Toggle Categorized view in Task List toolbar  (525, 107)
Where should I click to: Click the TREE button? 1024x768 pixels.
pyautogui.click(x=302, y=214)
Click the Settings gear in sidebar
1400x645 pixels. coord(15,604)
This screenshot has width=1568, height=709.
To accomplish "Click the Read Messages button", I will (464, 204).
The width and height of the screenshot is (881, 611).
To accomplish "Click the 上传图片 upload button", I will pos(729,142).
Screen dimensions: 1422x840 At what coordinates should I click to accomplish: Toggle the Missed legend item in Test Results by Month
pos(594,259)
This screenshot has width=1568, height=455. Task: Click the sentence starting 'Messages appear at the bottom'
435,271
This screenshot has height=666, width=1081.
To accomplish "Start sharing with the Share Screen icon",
::::::::::
• _Activity_: Extract all lines from the material above that include the word "will".

• _Written solution_:
To accomplish "Click the Read Messages button", I will (464, 204).
To accomplish "Click the 上传图片 upload button", I will pos(729,142).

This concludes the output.